The authors note that until this study, specific MNP had been shown to promote oxidative stress, inflammation, and apoptosis in endothelial cells and other vascular cells. Animal studies have supported the hypothesis that MNP can lead to altered heart rate, cardiac functional impairment, myocardial fibrosis, and endothelial dysfunction. However, the potential clinical relevance of these findings was unknown—until now.

Of 304 patients, 257 had a mean follow-up of 34 months. The primary endpoints of the study were the association of MNPs with a composite endpoint of MI, nonfatal stroke, or death from any cause. Secondary endpoints were levels of tissue biomarkers interleukin-18, interleukin-1β, tumor necrosis factor α (TNF-α), interleukin-6, CD68, CD3, and collagen.

Of 257 patients who completed a mean follow-up of 33.7 months, 150 had polyethylene detected in plaques (mean level of 21.7±24.5 μg per milligram of plaque), and 31 (12.1%) also had PVC (mean level of 5.2±2.4 μg per milligram of plaque). That leaves 107 with no detectable MNP's in their plaques.

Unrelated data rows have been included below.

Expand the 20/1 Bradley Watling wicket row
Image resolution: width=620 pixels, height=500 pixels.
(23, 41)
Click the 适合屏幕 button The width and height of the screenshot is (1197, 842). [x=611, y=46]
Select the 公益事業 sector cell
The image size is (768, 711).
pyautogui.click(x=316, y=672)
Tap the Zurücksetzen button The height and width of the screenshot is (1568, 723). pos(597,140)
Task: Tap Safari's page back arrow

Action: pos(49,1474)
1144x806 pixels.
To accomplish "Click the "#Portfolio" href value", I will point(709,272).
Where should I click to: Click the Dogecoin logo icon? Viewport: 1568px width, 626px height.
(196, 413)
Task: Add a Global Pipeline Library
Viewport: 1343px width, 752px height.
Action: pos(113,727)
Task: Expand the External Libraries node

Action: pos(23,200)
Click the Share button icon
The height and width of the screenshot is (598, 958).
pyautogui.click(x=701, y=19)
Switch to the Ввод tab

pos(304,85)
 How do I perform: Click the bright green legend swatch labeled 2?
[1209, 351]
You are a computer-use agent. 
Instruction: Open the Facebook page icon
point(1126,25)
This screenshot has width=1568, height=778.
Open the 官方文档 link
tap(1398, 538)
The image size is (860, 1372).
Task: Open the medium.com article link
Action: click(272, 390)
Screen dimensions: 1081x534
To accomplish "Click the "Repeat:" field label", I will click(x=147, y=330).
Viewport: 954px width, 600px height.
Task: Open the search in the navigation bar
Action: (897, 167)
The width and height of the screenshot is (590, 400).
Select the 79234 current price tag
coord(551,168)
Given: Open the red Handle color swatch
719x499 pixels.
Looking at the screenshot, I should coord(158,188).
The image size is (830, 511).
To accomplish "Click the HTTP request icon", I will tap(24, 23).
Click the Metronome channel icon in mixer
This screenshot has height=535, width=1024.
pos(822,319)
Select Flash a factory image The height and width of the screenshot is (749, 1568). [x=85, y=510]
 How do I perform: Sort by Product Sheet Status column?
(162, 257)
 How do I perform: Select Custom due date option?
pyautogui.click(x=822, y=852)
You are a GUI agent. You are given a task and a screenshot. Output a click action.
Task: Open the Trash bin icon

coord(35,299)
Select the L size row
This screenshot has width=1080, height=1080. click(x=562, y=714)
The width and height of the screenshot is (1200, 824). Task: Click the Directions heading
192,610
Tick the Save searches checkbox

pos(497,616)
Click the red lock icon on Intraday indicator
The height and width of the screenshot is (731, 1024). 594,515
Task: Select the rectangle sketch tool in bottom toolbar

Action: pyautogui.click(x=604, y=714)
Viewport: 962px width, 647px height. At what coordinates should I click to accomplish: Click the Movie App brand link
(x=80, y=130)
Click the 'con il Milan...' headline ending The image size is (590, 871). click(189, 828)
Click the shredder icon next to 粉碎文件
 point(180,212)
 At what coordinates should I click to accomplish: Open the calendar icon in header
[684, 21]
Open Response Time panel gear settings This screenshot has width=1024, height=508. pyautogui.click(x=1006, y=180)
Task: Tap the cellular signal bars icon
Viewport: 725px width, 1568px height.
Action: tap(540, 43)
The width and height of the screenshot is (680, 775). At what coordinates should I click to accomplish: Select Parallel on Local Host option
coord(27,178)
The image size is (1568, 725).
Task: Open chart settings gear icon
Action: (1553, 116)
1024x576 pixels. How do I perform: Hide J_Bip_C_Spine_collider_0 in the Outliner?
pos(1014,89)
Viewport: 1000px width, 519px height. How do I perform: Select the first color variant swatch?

Looking at the inflammatory biomarkers (referred to as plaque phenotype) showed correlations between the amount of polyethylene present in the plaques and the expression levels of the markers.

Electron microscopy showed particles that are irregular both inside and outside of macrophages. The particles do not resemble the usual organic material because of their irregular shape.

The study's primary endpoints were nonfatal MI or stroke and death from any cause. In the no MNP-detected group, 8/107 or 7.5% had one of the three endpoint occurrences, and in the MNP-detected group, it was 30/150 or 20%.

Key Points from the discussion:

The results do not prove causality - could be other shit in the environment or socioeconomic issues, or other food and drinking water variables.

The findings suggest that nanoplastics, rather than microplastics, might accumulate in sites of atherosclerosis.

The large majority of particles detected were below the 200-nm threshold suggested for gut and other barriers and were visible in the extracellular space as scattered debris, which aligns with the notion that the absorption and distribution of MNPs increase as particle size decreases.

Recommendations from me:

  1. Don't drink water or any liquid from plastic bottles.
  2. Do not heat any plastic in microwaves, especially if they contain food or liquid.
  3. Install a carbon filtration system for your water in your home.
  4. Avoid water from water coolers with large plastic jugs.
  5. Stop buying, to the extent possible, products in plastic containers. I stopped using single-use plastic bottle soap dispensers in 2019 when I read this from Tim Ferris: "Amolliar Mason Jar Foaming Soap Dispenser with unscented Dr. Bronner’s soap. For the last few months, especially after a conversation with Tony Fadell (coming soon), I’ve tried to reduce single-use plastic. If you combine this Mason jar gadget with some Dr. Bronner’s soap in a 1:5 soap-to-water ratio, it has the added benefit of lasting nearly forever. It saves a lot of shopping hassle, saves a ton on cost, and it produces far less waste. I’m really digging it and am replacing all hand soap in the house with this setup."